### Exercise details
Copy only the lines from the one containing "Instruction: Click the organization" through the final line of the records below, exactly as written, with no pictures.

### The data
•••

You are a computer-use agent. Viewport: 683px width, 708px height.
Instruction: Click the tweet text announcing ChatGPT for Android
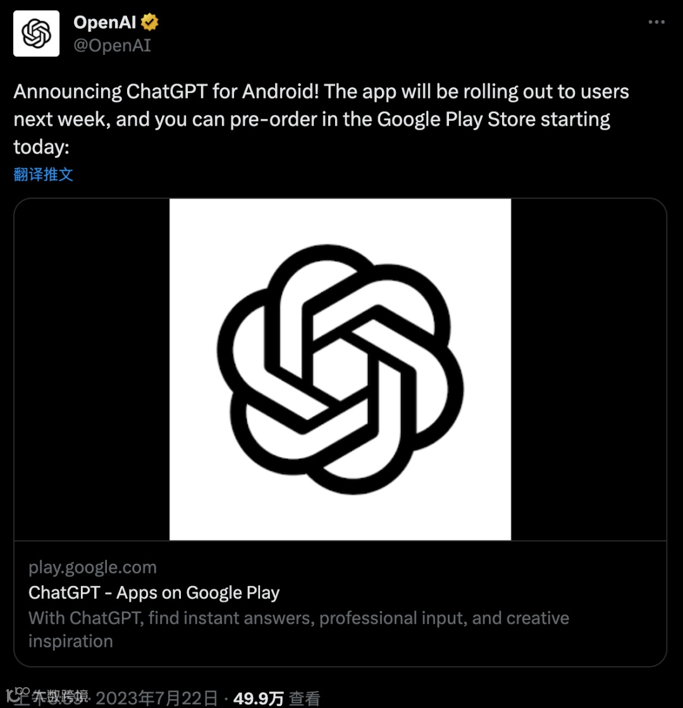[321, 92]
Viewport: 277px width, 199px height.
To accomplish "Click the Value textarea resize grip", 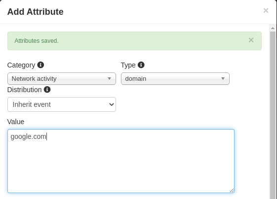I will click(x=232, y=190).
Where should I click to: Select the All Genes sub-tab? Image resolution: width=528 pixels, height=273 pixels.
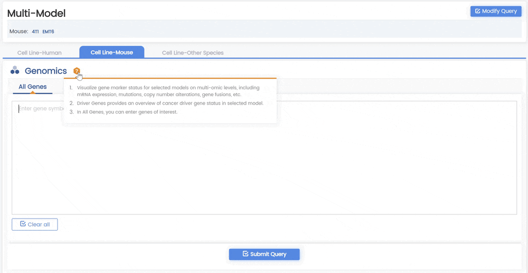32,87
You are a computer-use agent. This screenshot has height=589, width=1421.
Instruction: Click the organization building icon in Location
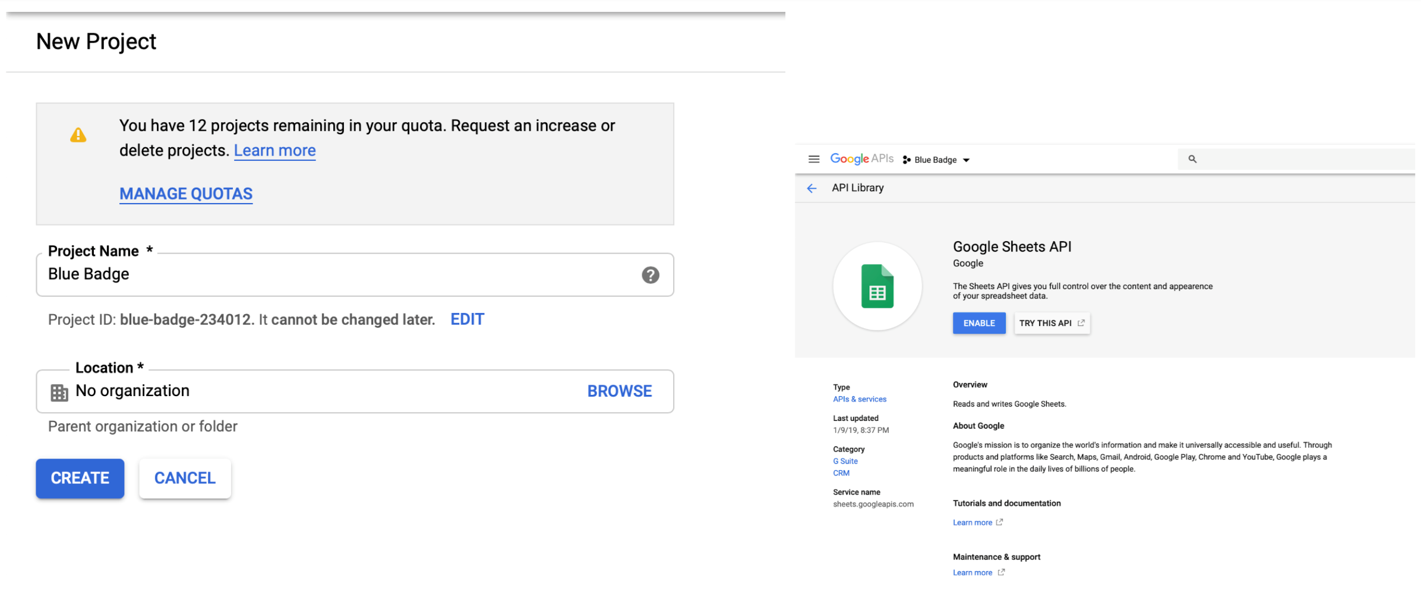click(x=59, y=392)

•••

### Completed exercise
Instruction: Click the organization building icon in Location
click(x=59, y=392)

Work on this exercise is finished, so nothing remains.